The diagram below shows how this evolves in both the primary lesion and the metastasis.
So unwittingly, and quite unintentionally it inadvertently identifies the role for and potential importance of "inactivating the primary tumor" to reduce further metastasis through either resection, Ablation, radiation or all three at the earliest possible time; rather than waiting until the "end of days" which is the frequent practice since medical oncologists generally direct the patients Oncologic strategy toward chemotherapy options only which works in breast cancer but not pancreatic cancer. Also
it is the breast cancer metastasis model endorsed by Fischer that has unfortunately influenced every cancer treatment paradigm since 1975 by manifesting that once metastatic there can be no hope except through systemic therapy "alone." Again although this principle is true by and large for breast cancer it is not for Colo-Rectal, Sarcoma, and melanoma to name a few. And recent studies suggest that some stage 3 pancreatic cancers may metastasize late and therefore, could benefit from "early cytoreductive-like procedures" such as nanoknife as well. A small clinical trial is already underway that will potentially shed further light on the "elimination of the primary principal" though its small sample size may be underpowered and limit its ability to provide more than just "suggestion" of impact because it is that great unknown variable the co-existing or absence of occult micro-metastatic disease that defines survival in the end. However, by extension of the above principles through minimizing tumor burden early, the remaining "smaller volume" clones that are conceivably relatively chemotherapy naive can be approached with multiple more effective cytotoxic targeted options. So this provides the backdrop for why many medical oncologists support "metronomic" chemotherapeutic strategies. Shorter pulsed treatments than the time allowed for resistance to develop enables the return to those agents in the future. This in part explains why many patients with liver metastases survive longer after a Whipple than those who are not resected. So one can see that hypothetically all things being equal that Nanoknife Ablation of the Pancreatic primary (a less surgically aggressive form resection with less morbidity than the Whipple) at the earliest possible time after excluding the possibility of resection would potentially offer an advantage over waiting. Clonal evolution of drug resistant and refractory tumor cell populations means needing many courses of therapy in a field where only a few exist.

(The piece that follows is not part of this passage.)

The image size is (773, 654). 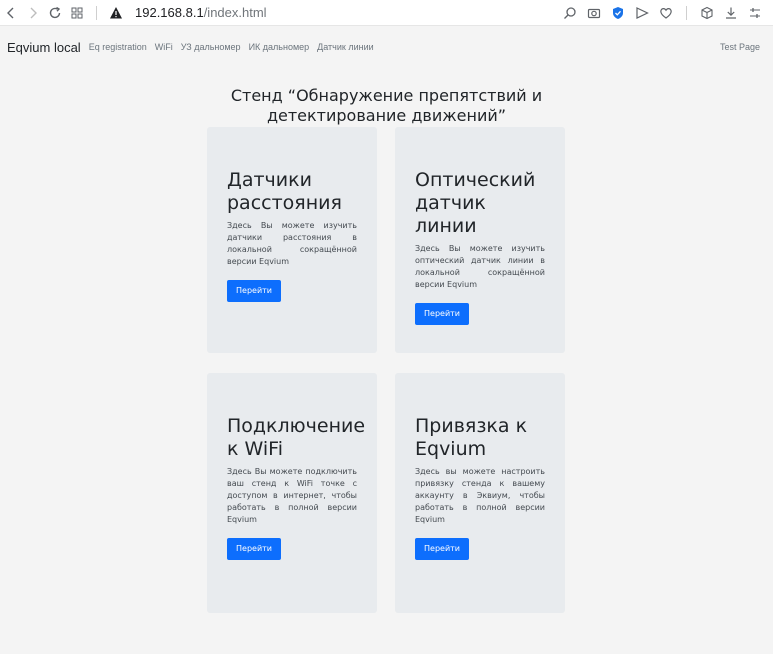 I want to click on address-bar: 192.168.8.1/index.html, so click(x=188, y=12).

So when you are faced with making treatment choices one always wants to select the agents or options with the greatest cytotoxic effect to minimize "remaining" tumor burden for the next treatment in the sequence to contend with. So you must consider every options; not just drug therapies, namely the ones you're medical oncologist recommends. Remember the medical oncologist knows their area but not necessarily all the options on the table and one cannot expect them to be up to date on every aspect of every Oncologic subspecialties literature and data. Though not a part of the standard recommendations in the treatment of metastatic pancreatic cancer targeted therapies such as Nanoknife/IRE, microwave, CryoAblation,RFA, TACE,TARE,Y90,SBRT,
intratumoral P32, immunotherapy to name just a few have all been used and shown to be quite effective. The importance is to remember that it is not a competition as to which modality you select; it is likely you will need to have many of them over time. Rather It is selecting the best therapy for a given situation that is the critical determinant in understanding what the next step needs to be. So when asked when is the best time to undergo Pancreatic Nanoknife/IRE the answer is "at the earliest practical time after it has been determined that "surgical resection" is no longer the goal or option."